An inescapable theme, running through these examples, and many other aspects of the response to Covid-19, is of a chasm between decision makers and the lived lives of the population – real ‘social distancing’ if ever there was.  This displays itself in so many ways.  The centralisation and rigidity of strategy and management of so many things, rather than engagement with, learning from, and empowerment of local authorities and communities is emblematic. Poor, or non-existent collaboration with representative bodies such as the Association of Directors of Social Services and teaching unions, deepens the trench between government and the nation. Awarding contracts for key services like test and trace to companies with no local links, no understanding, let alone the engagement and communication skills required to make it work, exacerbates the gap.  The failure to tailor and focus communication to diverse communities – whether to do with ethnicity, language, age, culture, lifestyle or living conditions – demonstrates a complete ignorance, or wilful denial, of the realities of the nation we live in. Over and over again, policies and strictures are announced with apparent obliviousness to the complexities of implementation, or to the fact that they are hard, if not impossible, for many to follow.

All this can be read as strategic and leadership failure – but it is also political.  It can’t be a coincidence that our prime minister is advised by a centraliser, contemptuous of civil and public servants, someone who believes he, and a chosen few, are the only ones intelligent enough to plan and deliver things. But it goes deeper, into party politics.  As an example, let’s return to Penny’s niece’s predicament, and bring to mind Bob Carter’s comment on her last post, referring to protection (including testing) for healthcare staff:

“Labour leader Sir Keir Starmer, alongside Dr Rosena Allin-Khan, Jon Ashworth and Liz Kendall brought a motion to Parliament calling on greater protective measures to be rolled out in the health system. But it was voted down by more than 300 MPs, including Jeremy Hunt who had called for a weekly testing himself on the same day.”

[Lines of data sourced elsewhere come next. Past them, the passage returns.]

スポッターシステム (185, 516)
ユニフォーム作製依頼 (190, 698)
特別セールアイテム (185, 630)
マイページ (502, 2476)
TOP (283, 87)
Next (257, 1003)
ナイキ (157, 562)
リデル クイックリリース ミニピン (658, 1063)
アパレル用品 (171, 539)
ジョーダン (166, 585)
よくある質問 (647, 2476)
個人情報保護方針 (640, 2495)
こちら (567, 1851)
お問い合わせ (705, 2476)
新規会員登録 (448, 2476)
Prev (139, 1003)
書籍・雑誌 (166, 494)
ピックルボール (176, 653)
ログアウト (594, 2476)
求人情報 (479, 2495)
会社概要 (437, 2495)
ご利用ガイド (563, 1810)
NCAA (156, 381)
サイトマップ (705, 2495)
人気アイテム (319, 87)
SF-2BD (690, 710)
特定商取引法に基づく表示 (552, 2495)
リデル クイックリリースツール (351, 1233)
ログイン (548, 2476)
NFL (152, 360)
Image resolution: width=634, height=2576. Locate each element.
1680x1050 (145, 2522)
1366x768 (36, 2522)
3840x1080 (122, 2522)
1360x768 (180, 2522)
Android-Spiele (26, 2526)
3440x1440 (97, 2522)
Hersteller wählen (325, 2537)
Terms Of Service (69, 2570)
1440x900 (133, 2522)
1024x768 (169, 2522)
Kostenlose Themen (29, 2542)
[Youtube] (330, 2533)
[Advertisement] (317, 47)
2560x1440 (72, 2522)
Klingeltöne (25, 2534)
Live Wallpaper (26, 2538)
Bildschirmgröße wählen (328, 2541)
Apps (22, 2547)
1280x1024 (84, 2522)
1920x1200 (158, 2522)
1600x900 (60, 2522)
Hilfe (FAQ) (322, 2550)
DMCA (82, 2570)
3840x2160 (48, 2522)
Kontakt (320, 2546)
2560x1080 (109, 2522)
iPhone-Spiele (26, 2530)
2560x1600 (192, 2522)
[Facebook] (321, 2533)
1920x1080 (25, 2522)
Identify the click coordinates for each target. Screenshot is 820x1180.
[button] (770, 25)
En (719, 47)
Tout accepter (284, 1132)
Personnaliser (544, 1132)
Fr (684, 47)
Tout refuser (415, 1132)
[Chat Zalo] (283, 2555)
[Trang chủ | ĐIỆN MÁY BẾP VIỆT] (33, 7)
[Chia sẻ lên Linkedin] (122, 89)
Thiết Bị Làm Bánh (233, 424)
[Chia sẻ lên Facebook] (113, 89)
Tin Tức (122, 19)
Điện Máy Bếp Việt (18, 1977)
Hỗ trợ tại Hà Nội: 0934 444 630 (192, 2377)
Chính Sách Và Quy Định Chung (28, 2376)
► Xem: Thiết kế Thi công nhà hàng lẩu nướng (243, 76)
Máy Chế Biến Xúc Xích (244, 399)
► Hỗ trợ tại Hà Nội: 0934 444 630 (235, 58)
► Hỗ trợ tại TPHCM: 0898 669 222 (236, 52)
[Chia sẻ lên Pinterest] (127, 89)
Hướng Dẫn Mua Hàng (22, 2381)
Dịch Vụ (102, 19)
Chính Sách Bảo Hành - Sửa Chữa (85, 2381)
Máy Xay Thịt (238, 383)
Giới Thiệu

Social distancing should be a tool for everybody’s safety. It should not be a means for leaders to deny, neglect, and keep at arm’s length, the people, and the reality of our lives. Nor to marginalise what so many could contribute to the national effort. Churchillian calls for solidarity, and (often self-) congratulatory rhetoric by our leaders do nothing to build the collaborative social contract, reaching out to, engaging and empowering everybody, that will really bring collective effort to bear on managing Covid-19.